EGFR H773_V774 insH is an insertion mutation within exon 20, and lacks a patient‐derived cell line. In previous studies, several investigators have acquired a number of Ba/F3 cells stably expressing EGFR exon 20 insertion mutations. , However, their methods for cell selection were either uneconomical or time‐consuming. Hence, we tried to improve the cell selection method when creating a Ba/F3 stable cell line. The results of flow cytometry analysis indicated that more than 99% transfected cells expressed EGFR on their membrane after undergoing a process of IL3‐deprivation, which proved that the simplified selection method may be available for generation of Ba/F3 stable cell lines expressing EGFR mutant.
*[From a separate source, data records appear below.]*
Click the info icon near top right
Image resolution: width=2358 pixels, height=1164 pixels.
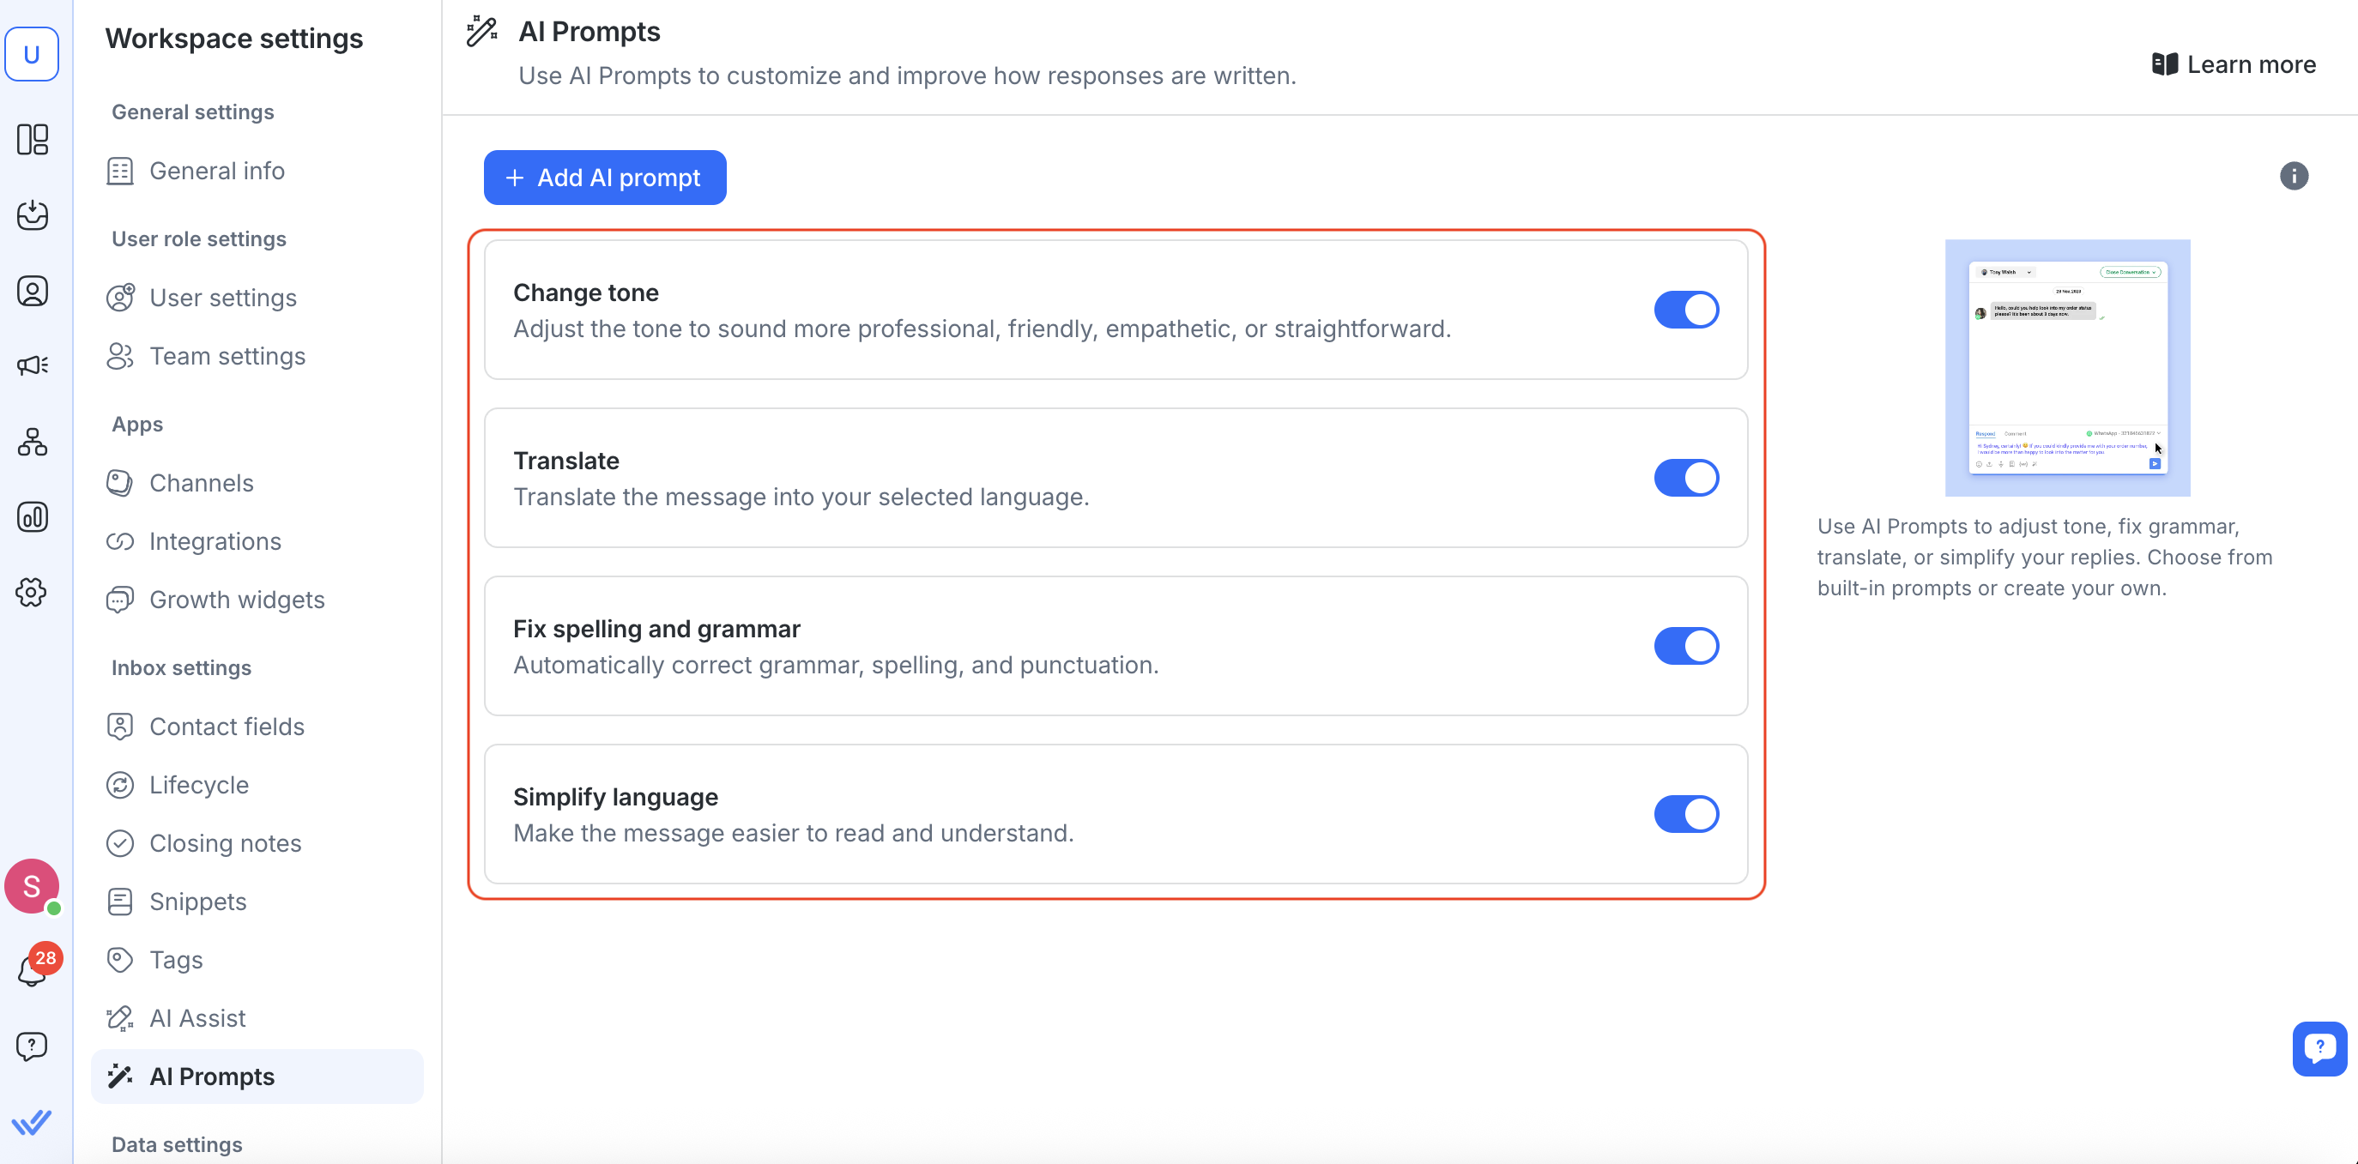(2293, 176)
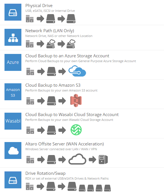Open the Physical Drive option title
Viewport: 164px width, 194px height.
(x=39, y=6)
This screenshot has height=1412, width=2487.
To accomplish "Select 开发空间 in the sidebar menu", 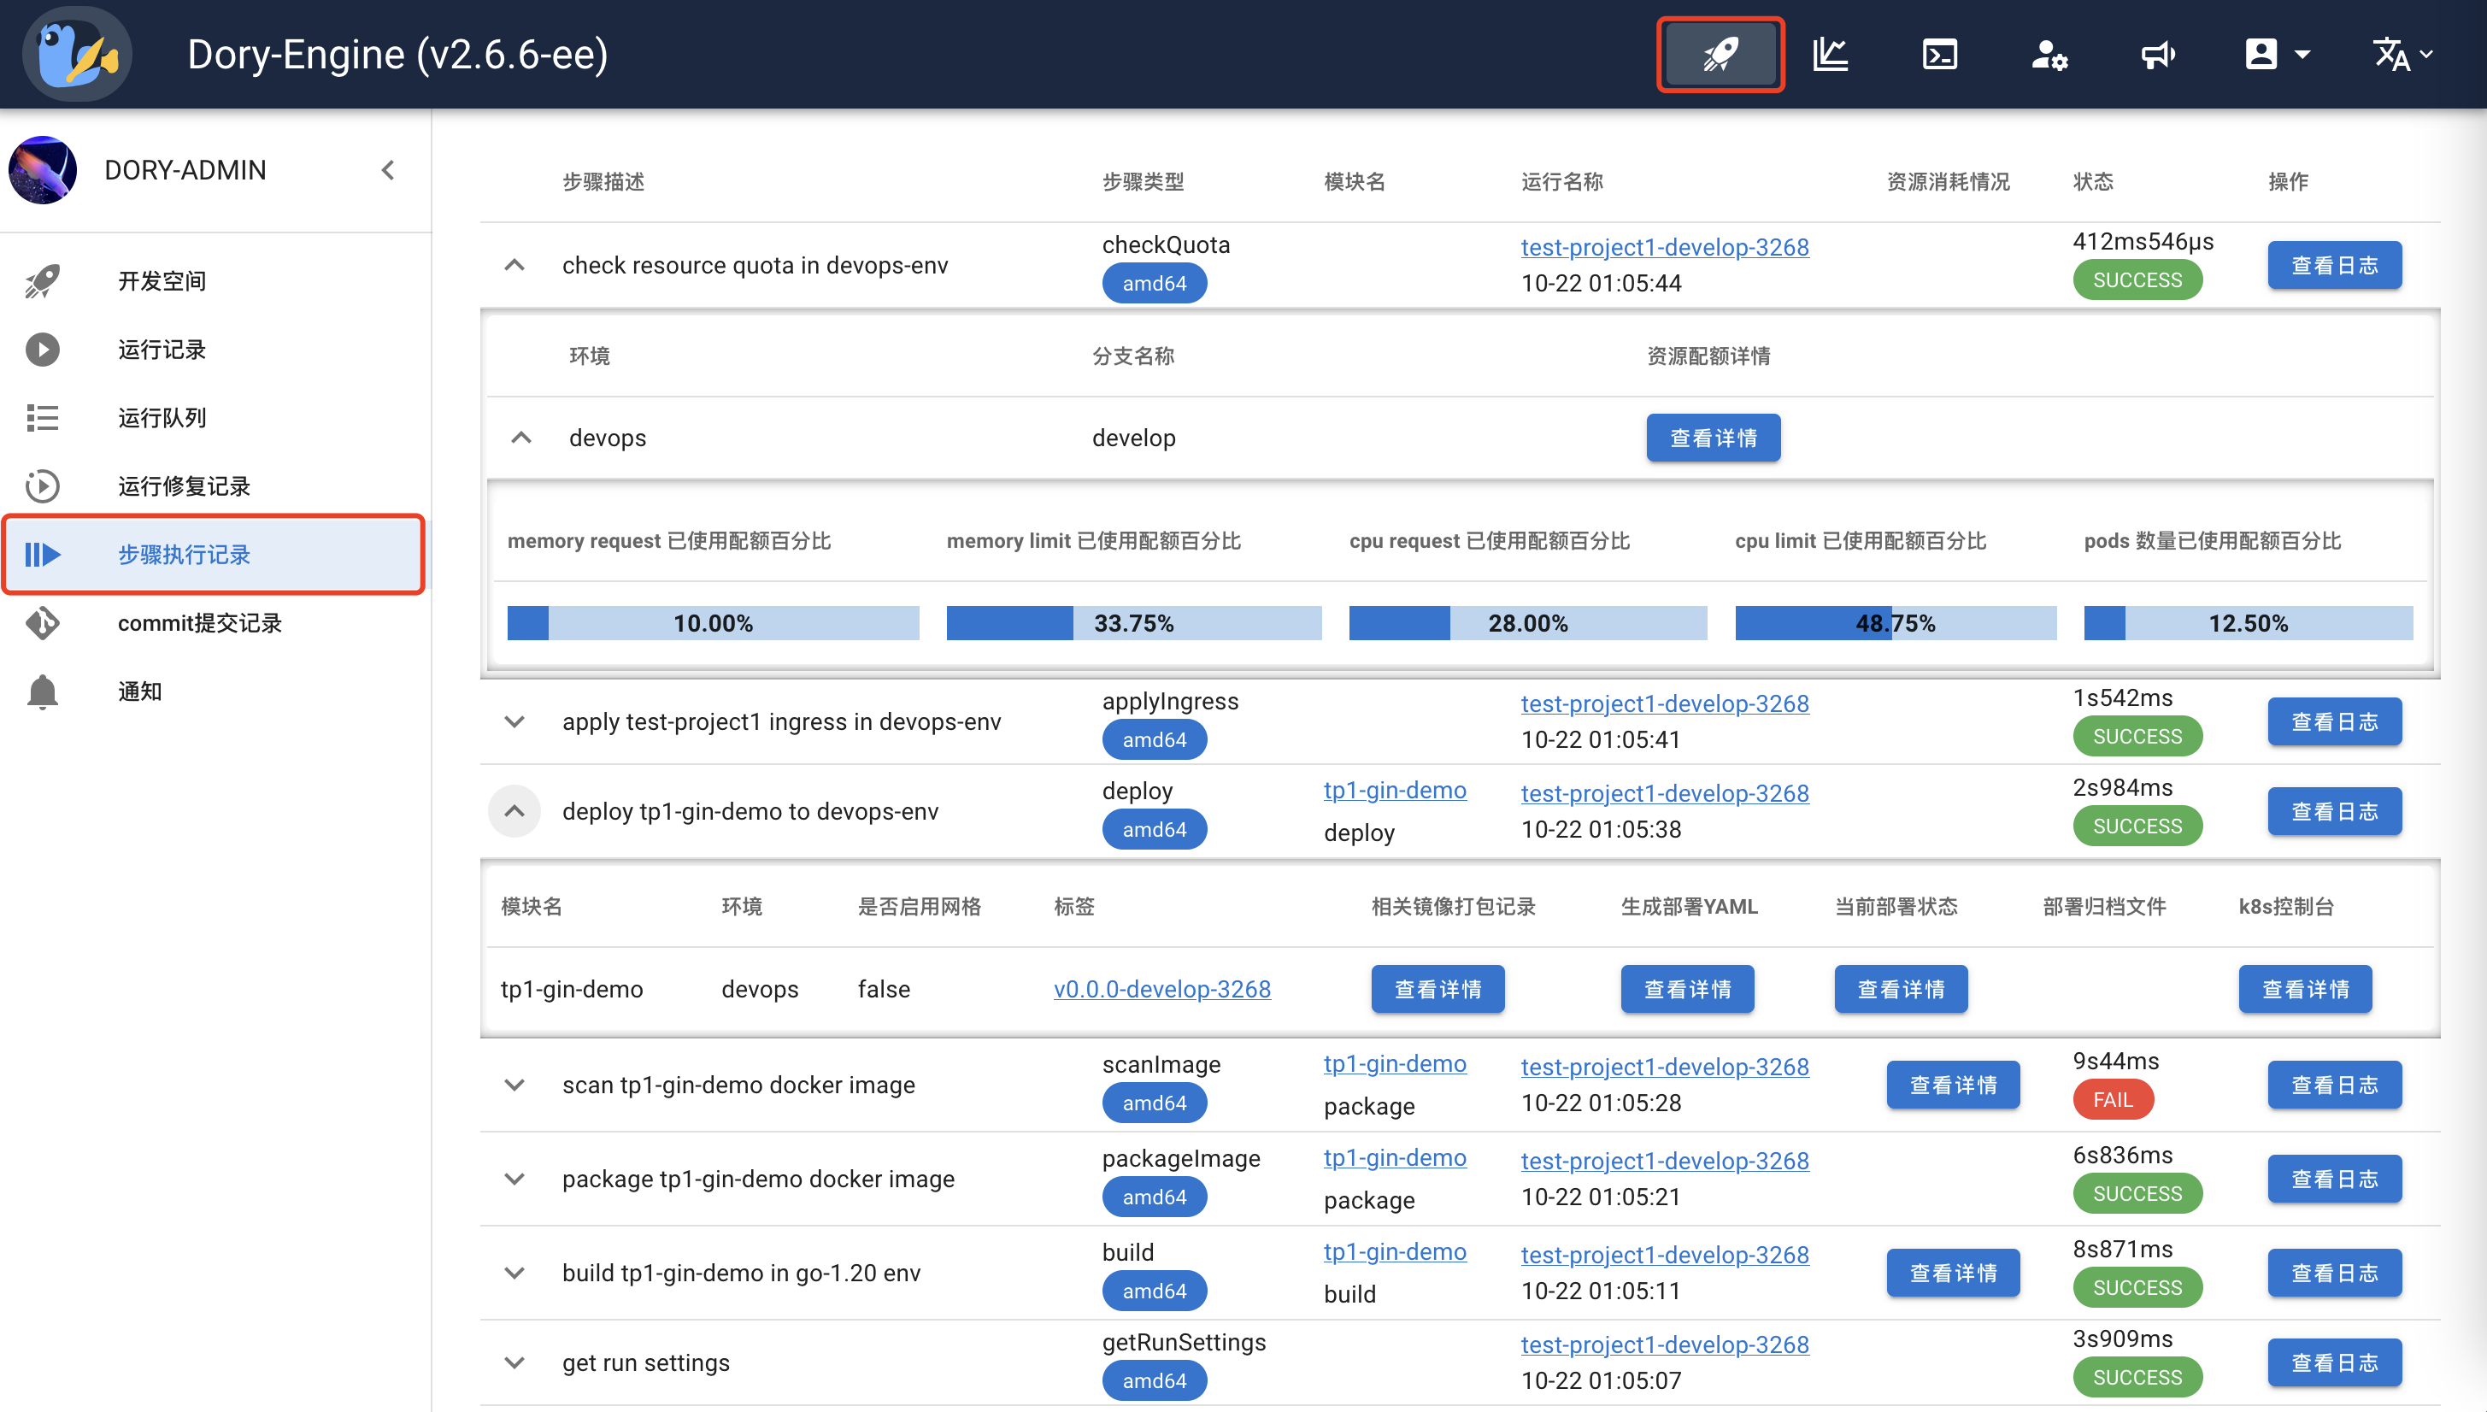I will [162, 280].
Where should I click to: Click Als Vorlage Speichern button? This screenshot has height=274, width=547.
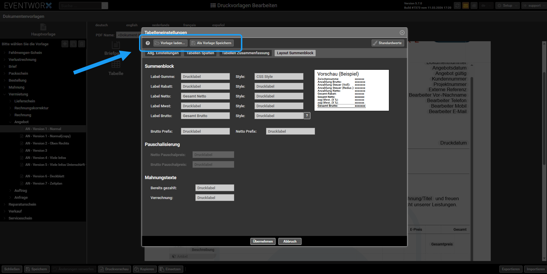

EGFR exon 20 insertion mutations have been identified as intrinsically resistant to available EGFR TKIs and the IC50 values of erlotinib were more than micromolar level. , In this study, after acquiring a Ba/F3‐insH cell line, we detected its response to erlotinib, and the IC50 value was 6.136 μM, which is at a same level with the values in previous studies. Next, we explored combination treatment against EGFR H773_V774 insH mutation by natural compound with erlotinib. In the screen assay, our data shown that ellagic acid (EA), a plant‐derived polyphenol, was the top synergistic candidate for inhibiting cell proliferation. We also determined that 10 μM EA with 1 μM erlotinib reduced proportional cell viability by more than 50%, while the proportional cell viability was nearly unaffected by EA or erlotinib alone, when compared with the control.

EA is a common metabolite present in many medicinal plants and vegetables with antioxidant, antiatherogenic, anti‐inflammatory, and neuroprotective effects. , , , In addition, it is a potential protective agent of the liver and skin and anticancer agent, due to its specific mechanisms that affect cell proliferation, apoptosis, DNA damage, and angiogenesis. In this study, we identified a combination of EA with erlotinib that strongly inhibited the growth and clonogenic potential of Ba/F3‐insH cells, and promoted cell apoptosis, when compared with control or each compound alone. In a xenograft model of Ba/F3‐insH cells, the combination treatment significantly reduced the growth of tumor volume, when compared with vehicle or EA alone, even though there is no significant difference between erlotinib and EA with erlotinib. Taken together, these findings provide a novel strategy for the application of natural compounds. In conclusion, we expressed the EGFR H773_V774 insH mutant in a Ba/F3 cell line and identified a combination treatment (EA with erlotinib) against EGFR H773_V774 insH mutation.

Disclosure

The authors declare no conflict of interest.